(Tujuan A):
Ganti "screenshot" dengan "capture" pada baris-baris daftar di bawah, mulai dari baris yang memuat "The width and" hingga baris terakhir daftar, tanpa mengubah bagian lainnya. Jangan sertakan gambar dalam jawaban.

(Kutipan Sumber):
----------------------------------------

1. Buka konten
  2. Buka menu utama
  3. Buka situs DW lainnya

Media di Sri Lanka Semakin Diperketat

1 Februari 2010

Pembatasan media terjadi di Sri Lanka. Wartawan lokal kesulitan dalam melakukan investigasi. Mereka mengeluh kerap mengalami rintangan, ancaman dan bahkan penculikan.

https://p.dw.com/p/LoqE
Presiden Sri Lanka Mahinda Rajapakse yang terpilih kembali.Foto: AP

Menjelang penetapan Presiden Mahinda Rajapakse sebagai presiden baru Sri Lanka, ketakutan kembali merayapi wartawan: „Orang-orang yang mendukung Jendral Fonseka (rival presiden dalam pemilu) akan segera dihilangkan,“ ujar sang jurnalis, sesaat setelah diumumkan kemenangan telak diraih Rajapakse. Dan hal itu benar adanya, ia sendiri raib, setelah sebuah van putih, yang sering digunakan, berhenti di muka rumahnya -- tetangga di lingkungannya ditanyai tentang keberadaannya dan ia dipanggil untuk menjalani proses interogasi.

----------------------------------------

(Baris Data):
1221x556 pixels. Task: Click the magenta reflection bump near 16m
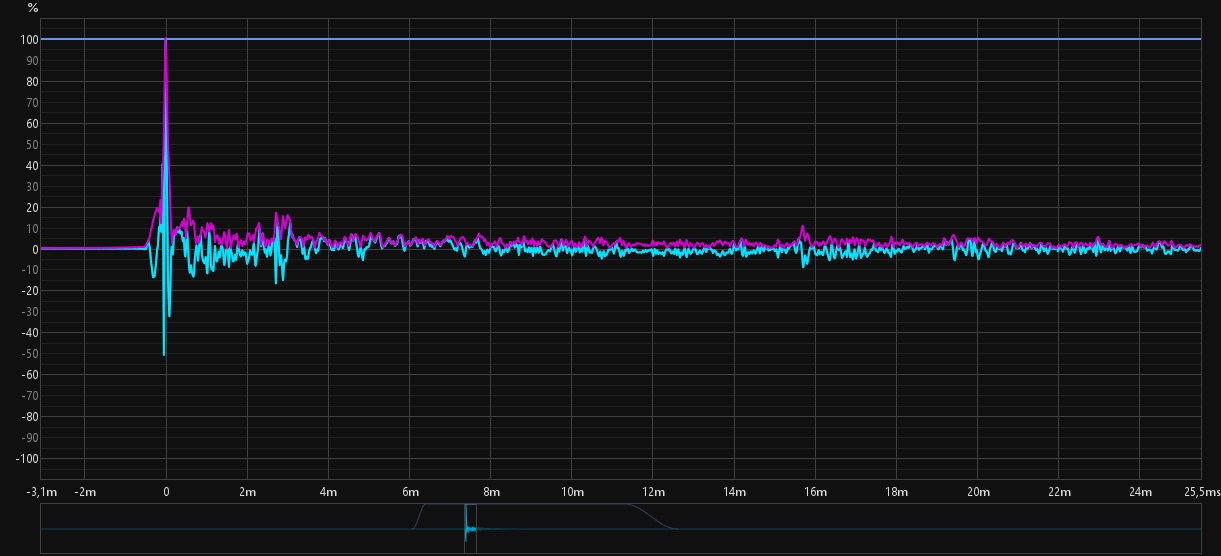coord(803,229)
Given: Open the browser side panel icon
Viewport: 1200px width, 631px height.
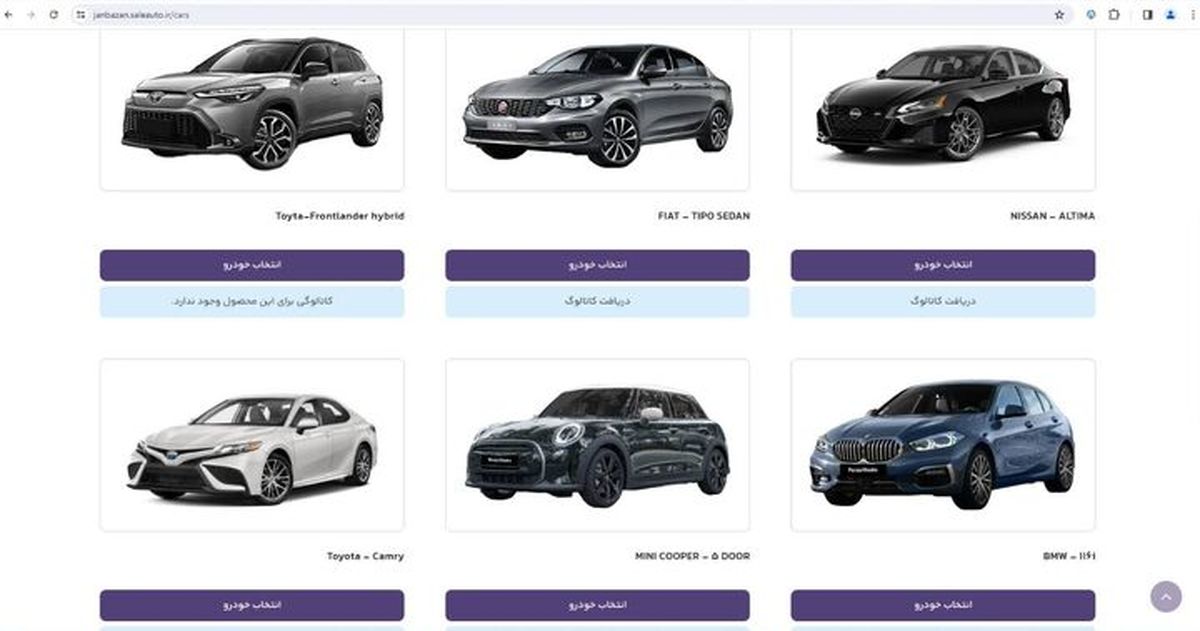Looking at the screenshot, I should 1148,15.
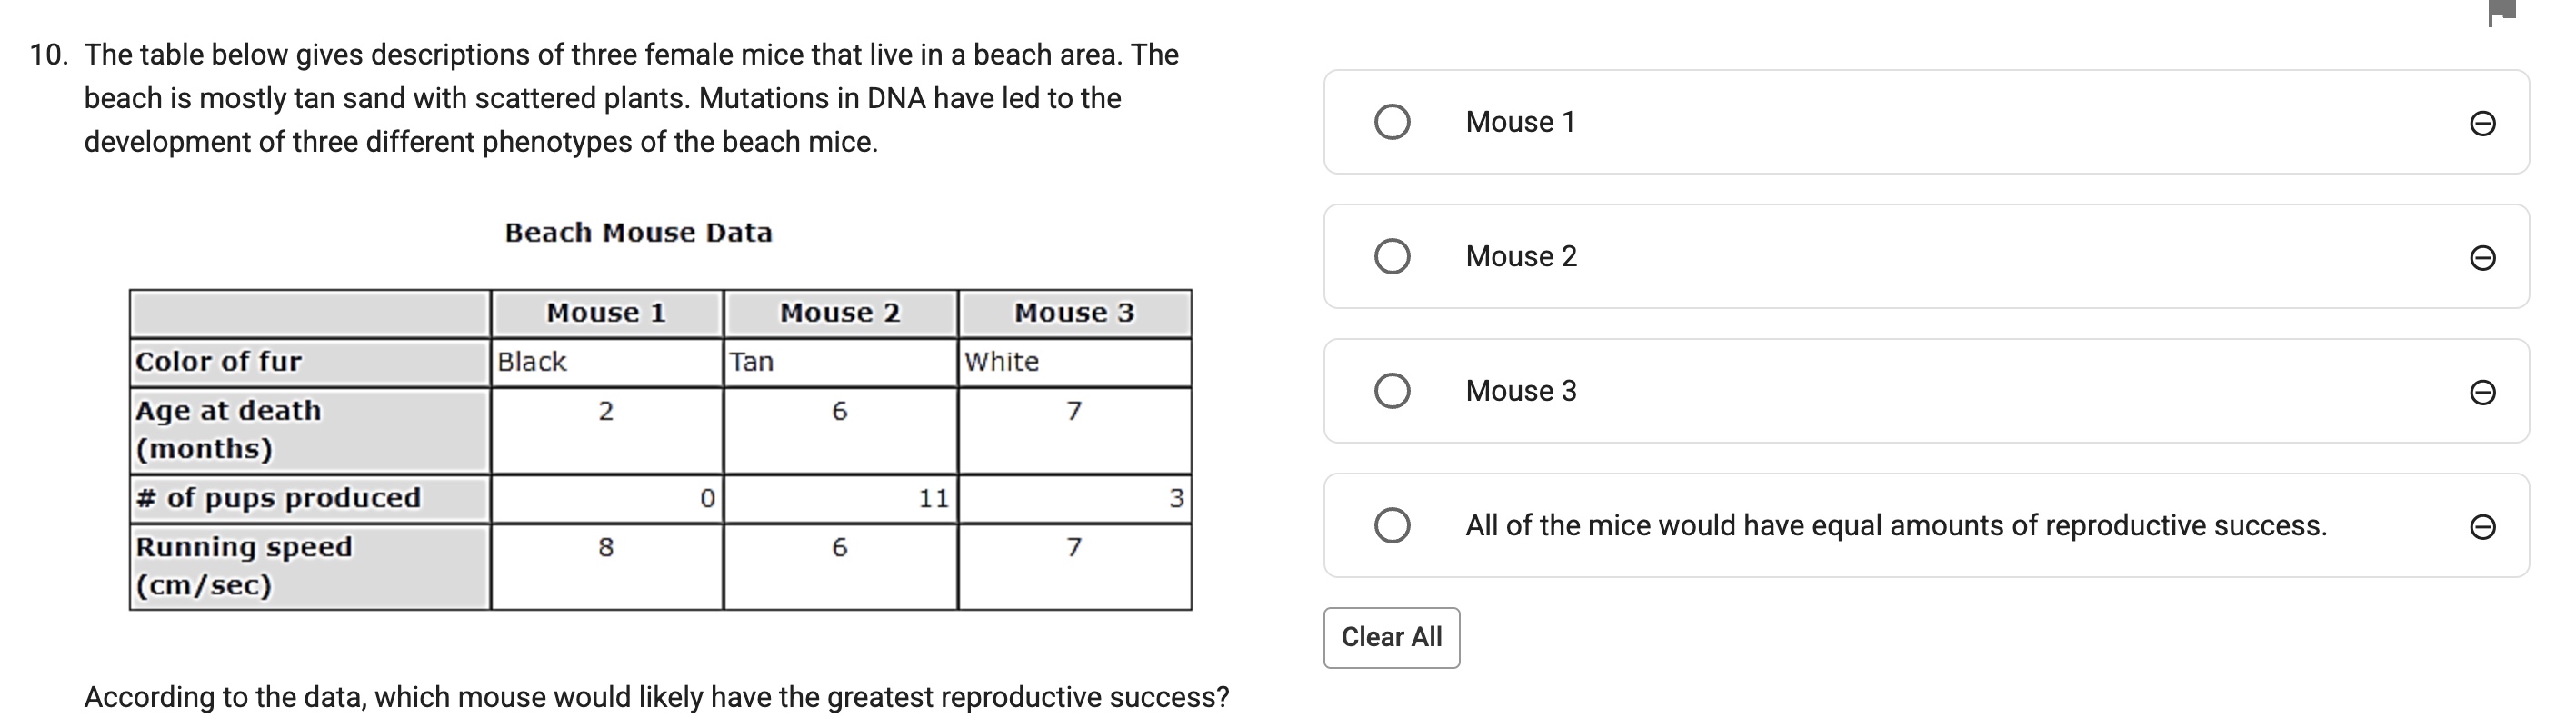Screen dimensions: 2576x718
Task: Eliminate the equal reproductive success choice
Action: point(2482,526)
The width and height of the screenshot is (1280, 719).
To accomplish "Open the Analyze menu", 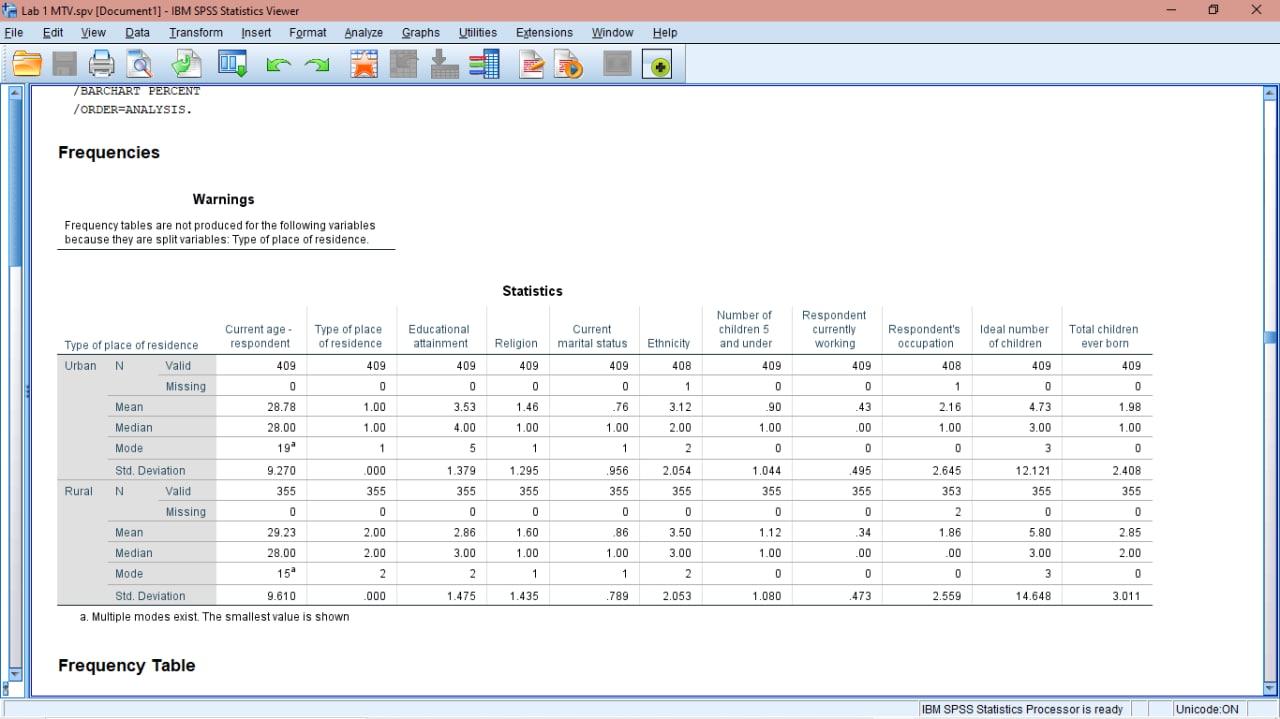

----------------------------------------

(Tujuan B):
Salin ulang bagian artikel tentang media di Sri Lanka di atas, mulai dari "Menjelang penetapan Presiden" hingga "menjalani proses interogasi.".

(Penyelesaian Lengkap A):
The width and height of the capture is (1280, 719).
To accomplish "Open the Analyze menu", 

(Penyelesaian Lengkap B):
Menjelang penetapan Presiden Mahinda Rajapakse sebagai presiden baru Sri Lanka, ketakutan kembali merayapi wartawan: „Orang-orang yang mendukung Jendral Fonseka (rival presiden dalam pemilu) akan segera dihilangkan,“ ujar sang jurnalis, sesaat setelah diumumkan kemenangan telak diraih Rajapakse. Dan hal itu benar adanya, ia sendiri raib, setelah sebuah van putih, yang sering digunakan, berhenti di muka rumahnya -- tetangga di lingkungannya ditanyai tentang keberadaannya dan ia dipanggil untuk menjalani proses interogasi.